Évidemment, une telle cohabitation, entre voisins parfois irascibles, ne se passe pas sans heurts. Des polémiques opposent Breton à Paulhan ou Caillois à Léautaud. Les conflits internes sont nombreux. La NRF passe à côté de grands textes, comme celui de Proust en 1913 et Voyage au bout de la nuit plus tard. Mais Valery Larbaud ne manque pas Joyce, Thibaudet fait partie des grands critiques du roman, et Jules Romains publie le premier article sur la psychanalyse dans ce numéro 100 que nous célébrons.
Dans ce même numéro, Maurice Boissard tient la chronique théâtre et la consacre, toute en digressions ou considérations virevoltantes, à une pièce de Sacha Guitry. Le jeune Maurice Nadeau (qui n’a pas écrit dans la NRF) ne le lit pas encore ; il ne manquera pas, bien plus tard, de rencontrer ce misanthrope dans son bureau du Mercure de France : Boissard est notamment l’auteur, sous le nom de Paul Léautaud, du Petit ami et d’Amours.

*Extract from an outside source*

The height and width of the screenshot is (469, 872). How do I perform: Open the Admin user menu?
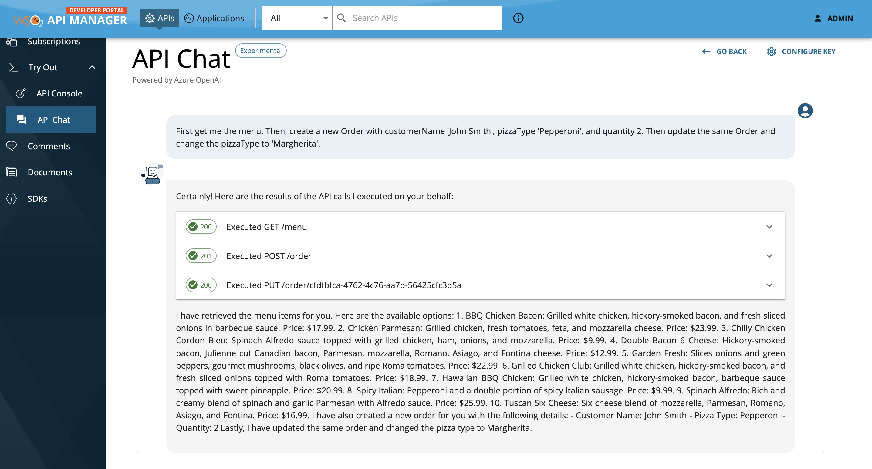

Paul Morand publie « La nuit des six jours », nouvelle à paraitre dans Ouvert la nuit. Il y raconte les courses cyclistes du Vel d’hiv’. On est encore loin de 1942 et des échanges épistolaires avec Chardonne, qui ne cesseront pas avec la guerre, au contraire.

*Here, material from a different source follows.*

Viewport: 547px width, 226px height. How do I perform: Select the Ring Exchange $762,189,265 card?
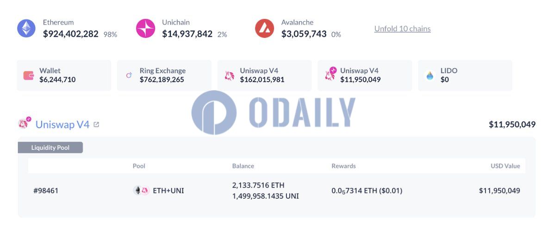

Parmi les noms que l’on trouve le plus souvent, celui de Benjamin Crémieux. Il fait partie, avec Larbaud et Groethuysen, des « sergents recruteurs » de la NRF. Plus discret que les écrivains cités plus haut, il sait attirer la nouveauté, et notamment Pirandello. Résistant sous l’Occupation, il rencontrera, à Buchenwald où il meurt, David Rousset.
On peut lire dans L’esprit NRF (1908-1940) de Pierre Hebey (Gallimard, 1990) un article anonyme sur le prix Goncourt attribué à Batouala, de l’inoubliable René Maran. Élu face à Chardonne et à Mac Orlan : le chroniqueur est loin d’être convaincu. D’autant que Mac Orlan est un auteur NRF… Rien de nouveau sous le soleil.
Retenons de cette revue ce qu’elle a eu de meilleur : les textes lucides de Julien Benda, la correspondance entre Antonin Artaud et Jacques Rivière, l’article de Proust sur le style de Flaubert et la note de Rivière sur le fameux Goncourt de 1919, les premiers textes de Michaux et Ponge.
La NRF se veut à l’écart de la politique mais elle ne manque pas les débats autour du pacifisme, du communisme, de la question de l’antisémitisme et de la nation.
Et puis il y a les surprises : Crevel ou Masson lus par Jouhandeau (demi-surprise), Maurice Sachs écrivant sur Thorez, « La môme Piaf » entendue par Fargue.
Enfin, dès 1934, la NRF « sent » ce qui monte de l’Est, avec, dans le « divers », un texte signé par un comité constitué d’intellectuels français et allemands, ces derniers réfugiés, pour une « Bibliothèque Allemande des Livres Brûlés ». Alfred Kantorowicz, ami de Heinrich Mann et de quelques autres, en est le correspondant. Nul doute qu’en 1940, quand Drieu la Rochelle prend la direction de la NRF et que la liste Otto est promulguée, son nom n’apparaitra plus. Ni bien d’autres avec le sien.